Brandon Noel

Personal information
- Listed height: 6 ft 8 in (2.03 m)
- Listed weight: 240 lb (109 kg)

Career information
- High school: Chillicothe (Chillicothe, Ohio)
- College: Wright State (2022–2025); Ohio State (2025–2026);
- NBA draft: 2026: undrafted
- Position: Power forward / small forward

Career highlights
- Horizon League Freshman of the Year (2023);

= Brandon Noel =

American basketball player

Brandon Noel is an American basketball player. He played college basketball for the Wright State Raiders and Ohio State Buckeyes.

==Early life and high school==
Originally from Lucasville, Ohio, Noel attended Chillicothe High School in Chillicothe, Ohio, where he was an unranked recruit. He committed to play college basketball for the Wright State Raiders, which was his only Division I offer.

==College career==
=== Wright State ===
Noel missed his entire freshman season in 2020-21 due to a knee injury before taking a traditional redshirt year in 2021-22. In the 2022-23 season, he appeared in 33 games with 26 starts, where he averaged 13.0 points and 8.7 rebounds per game. Noel was named the Horizon League Freshman of the Year.

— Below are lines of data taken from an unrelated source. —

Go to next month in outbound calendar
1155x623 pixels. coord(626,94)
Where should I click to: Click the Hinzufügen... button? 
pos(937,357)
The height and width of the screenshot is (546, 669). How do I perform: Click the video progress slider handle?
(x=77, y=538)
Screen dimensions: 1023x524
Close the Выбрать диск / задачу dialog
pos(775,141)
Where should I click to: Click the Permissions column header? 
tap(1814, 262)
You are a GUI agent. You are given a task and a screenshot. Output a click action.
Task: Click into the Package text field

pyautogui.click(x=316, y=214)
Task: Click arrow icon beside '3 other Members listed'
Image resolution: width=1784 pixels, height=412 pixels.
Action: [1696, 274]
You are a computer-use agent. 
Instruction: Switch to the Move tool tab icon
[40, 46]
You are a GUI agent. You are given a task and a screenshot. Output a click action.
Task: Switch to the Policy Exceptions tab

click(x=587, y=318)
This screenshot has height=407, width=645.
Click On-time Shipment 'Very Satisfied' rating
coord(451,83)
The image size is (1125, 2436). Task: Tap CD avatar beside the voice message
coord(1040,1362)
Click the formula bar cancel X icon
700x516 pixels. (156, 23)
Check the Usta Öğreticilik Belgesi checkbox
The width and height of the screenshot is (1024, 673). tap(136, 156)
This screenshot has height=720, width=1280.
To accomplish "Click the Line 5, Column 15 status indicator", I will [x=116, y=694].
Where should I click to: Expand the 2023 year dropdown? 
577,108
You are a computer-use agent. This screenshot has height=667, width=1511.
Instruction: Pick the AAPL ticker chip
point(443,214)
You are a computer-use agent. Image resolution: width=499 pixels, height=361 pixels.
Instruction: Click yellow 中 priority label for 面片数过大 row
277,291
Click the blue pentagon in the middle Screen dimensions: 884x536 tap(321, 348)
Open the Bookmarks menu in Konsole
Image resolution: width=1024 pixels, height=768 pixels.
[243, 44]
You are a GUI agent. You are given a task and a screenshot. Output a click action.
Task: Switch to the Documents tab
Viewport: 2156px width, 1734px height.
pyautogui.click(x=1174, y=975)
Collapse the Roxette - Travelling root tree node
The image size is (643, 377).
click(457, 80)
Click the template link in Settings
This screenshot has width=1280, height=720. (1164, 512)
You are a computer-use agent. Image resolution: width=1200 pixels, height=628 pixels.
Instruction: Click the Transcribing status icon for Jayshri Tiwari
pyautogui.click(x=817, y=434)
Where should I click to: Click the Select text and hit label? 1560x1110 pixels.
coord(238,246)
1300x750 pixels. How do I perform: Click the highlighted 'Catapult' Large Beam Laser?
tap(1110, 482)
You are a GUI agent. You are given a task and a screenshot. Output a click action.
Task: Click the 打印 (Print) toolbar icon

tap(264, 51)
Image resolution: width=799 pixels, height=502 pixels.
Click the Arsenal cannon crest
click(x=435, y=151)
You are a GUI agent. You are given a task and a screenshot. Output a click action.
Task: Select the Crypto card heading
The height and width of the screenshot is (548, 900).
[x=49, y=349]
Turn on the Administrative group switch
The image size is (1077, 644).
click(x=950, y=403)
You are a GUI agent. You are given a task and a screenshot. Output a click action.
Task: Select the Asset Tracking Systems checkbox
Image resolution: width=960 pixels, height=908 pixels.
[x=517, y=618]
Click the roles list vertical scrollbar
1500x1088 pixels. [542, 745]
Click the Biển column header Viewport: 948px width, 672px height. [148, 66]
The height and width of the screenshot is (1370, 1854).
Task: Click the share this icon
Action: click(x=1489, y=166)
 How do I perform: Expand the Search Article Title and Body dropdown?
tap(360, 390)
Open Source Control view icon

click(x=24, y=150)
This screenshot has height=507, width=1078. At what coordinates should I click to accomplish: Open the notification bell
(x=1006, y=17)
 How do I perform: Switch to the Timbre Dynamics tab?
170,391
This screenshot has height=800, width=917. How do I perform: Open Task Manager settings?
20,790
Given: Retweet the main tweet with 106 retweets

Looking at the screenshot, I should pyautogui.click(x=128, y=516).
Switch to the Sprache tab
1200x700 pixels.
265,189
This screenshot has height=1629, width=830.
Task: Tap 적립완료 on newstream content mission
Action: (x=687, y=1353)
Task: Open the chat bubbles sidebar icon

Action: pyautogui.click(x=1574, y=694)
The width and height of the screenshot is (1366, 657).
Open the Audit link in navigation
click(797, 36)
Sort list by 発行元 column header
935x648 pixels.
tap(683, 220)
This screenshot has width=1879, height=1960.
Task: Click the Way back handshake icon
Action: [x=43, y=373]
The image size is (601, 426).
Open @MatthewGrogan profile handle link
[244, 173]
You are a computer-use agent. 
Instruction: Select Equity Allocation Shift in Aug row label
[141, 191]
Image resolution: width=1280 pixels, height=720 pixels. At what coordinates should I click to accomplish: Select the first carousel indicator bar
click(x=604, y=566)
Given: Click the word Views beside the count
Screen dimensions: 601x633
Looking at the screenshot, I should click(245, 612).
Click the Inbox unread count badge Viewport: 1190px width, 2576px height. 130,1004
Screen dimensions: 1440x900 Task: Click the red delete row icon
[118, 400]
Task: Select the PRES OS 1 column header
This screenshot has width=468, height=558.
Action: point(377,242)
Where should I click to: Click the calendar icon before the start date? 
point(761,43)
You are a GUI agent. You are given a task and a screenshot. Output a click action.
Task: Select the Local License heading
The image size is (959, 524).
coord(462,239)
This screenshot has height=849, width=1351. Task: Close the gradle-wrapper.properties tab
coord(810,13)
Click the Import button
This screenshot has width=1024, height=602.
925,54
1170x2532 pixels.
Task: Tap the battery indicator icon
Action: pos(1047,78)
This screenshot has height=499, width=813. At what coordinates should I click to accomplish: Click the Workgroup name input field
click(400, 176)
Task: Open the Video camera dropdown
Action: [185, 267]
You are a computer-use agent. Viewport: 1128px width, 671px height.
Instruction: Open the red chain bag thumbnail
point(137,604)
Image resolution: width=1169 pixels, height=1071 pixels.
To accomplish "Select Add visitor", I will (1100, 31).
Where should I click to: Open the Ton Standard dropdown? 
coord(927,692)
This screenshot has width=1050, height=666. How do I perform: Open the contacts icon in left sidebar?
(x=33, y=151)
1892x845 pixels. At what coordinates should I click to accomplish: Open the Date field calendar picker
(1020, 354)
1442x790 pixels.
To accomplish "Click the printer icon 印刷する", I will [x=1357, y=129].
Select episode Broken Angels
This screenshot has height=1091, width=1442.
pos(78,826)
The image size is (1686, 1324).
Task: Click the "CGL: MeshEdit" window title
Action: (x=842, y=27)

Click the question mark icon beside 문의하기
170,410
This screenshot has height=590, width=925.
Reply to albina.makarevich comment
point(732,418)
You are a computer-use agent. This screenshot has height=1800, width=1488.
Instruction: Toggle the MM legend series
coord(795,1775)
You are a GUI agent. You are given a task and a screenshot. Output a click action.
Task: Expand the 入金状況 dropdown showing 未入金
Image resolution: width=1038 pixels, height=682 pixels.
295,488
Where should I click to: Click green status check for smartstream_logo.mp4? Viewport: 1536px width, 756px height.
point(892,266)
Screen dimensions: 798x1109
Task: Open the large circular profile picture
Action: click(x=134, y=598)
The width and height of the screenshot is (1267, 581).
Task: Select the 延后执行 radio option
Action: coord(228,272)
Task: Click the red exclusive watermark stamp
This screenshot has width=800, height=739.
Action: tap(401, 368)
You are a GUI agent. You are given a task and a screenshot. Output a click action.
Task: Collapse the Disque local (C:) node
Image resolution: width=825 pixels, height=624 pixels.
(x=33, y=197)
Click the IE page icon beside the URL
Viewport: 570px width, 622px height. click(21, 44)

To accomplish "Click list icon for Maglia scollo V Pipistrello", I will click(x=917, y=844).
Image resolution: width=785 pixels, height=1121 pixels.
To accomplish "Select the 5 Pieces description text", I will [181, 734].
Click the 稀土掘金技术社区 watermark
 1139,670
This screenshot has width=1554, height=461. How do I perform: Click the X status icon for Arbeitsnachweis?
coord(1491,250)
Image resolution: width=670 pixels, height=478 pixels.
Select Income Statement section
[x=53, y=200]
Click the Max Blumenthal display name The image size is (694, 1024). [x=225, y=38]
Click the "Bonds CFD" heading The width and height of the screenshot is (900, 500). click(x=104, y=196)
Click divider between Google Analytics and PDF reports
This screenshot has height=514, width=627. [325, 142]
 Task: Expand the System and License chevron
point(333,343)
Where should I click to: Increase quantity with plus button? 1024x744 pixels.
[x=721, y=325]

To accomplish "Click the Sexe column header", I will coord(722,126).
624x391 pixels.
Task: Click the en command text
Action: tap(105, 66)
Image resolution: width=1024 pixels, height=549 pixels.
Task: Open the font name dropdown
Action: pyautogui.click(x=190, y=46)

On January 4, 2024, Noel put up 24 points, nine rebounds, and two blocks in a victory versus Cleveland State. In the 2023-24 season, he averaged 14.5 points and 8.0 rebounds per game. On February 21, 2025, Noel tallied 22 points and 11 rebounds in a close loss to Eastern Kentucky. During the 2024-25 season, he averaged 19.0 points, 7.7 rebounds and 1.7 assists per game in 33 starts. After the season, he entered his name into the NCAA transfer portal.

=== Ohio State ===
Noel transferred to play for the Ohio State Buckeyes.